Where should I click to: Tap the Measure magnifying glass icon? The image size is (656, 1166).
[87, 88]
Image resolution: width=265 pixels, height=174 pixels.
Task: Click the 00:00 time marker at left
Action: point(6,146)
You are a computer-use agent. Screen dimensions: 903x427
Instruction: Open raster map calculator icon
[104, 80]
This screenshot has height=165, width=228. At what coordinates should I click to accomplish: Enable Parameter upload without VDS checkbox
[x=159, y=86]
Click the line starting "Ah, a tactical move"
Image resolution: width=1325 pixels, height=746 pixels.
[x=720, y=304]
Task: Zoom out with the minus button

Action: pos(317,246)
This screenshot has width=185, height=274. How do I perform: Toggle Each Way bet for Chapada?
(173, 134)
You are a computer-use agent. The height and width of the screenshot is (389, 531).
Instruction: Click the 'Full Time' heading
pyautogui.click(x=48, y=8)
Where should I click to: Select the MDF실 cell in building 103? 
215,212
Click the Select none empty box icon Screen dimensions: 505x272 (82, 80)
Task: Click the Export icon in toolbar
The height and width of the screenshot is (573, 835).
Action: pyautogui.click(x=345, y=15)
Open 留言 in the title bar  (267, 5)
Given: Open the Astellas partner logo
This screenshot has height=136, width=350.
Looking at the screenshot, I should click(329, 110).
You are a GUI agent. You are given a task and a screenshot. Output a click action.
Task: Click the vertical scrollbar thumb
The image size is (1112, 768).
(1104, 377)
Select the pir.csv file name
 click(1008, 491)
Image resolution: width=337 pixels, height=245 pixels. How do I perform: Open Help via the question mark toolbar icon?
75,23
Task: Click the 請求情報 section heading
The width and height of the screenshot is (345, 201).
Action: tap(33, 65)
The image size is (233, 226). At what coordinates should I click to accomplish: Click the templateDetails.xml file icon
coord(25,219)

▸ **Your instructions**
Check each line of the material for "dimensions". Copy the ones that have it.

▸ **Solution for this exercise**
You are a computer-use agent. Screen dimensions: 903x427
Click the Select none empty box icon Screen dimensions: 505x272 (82, 80)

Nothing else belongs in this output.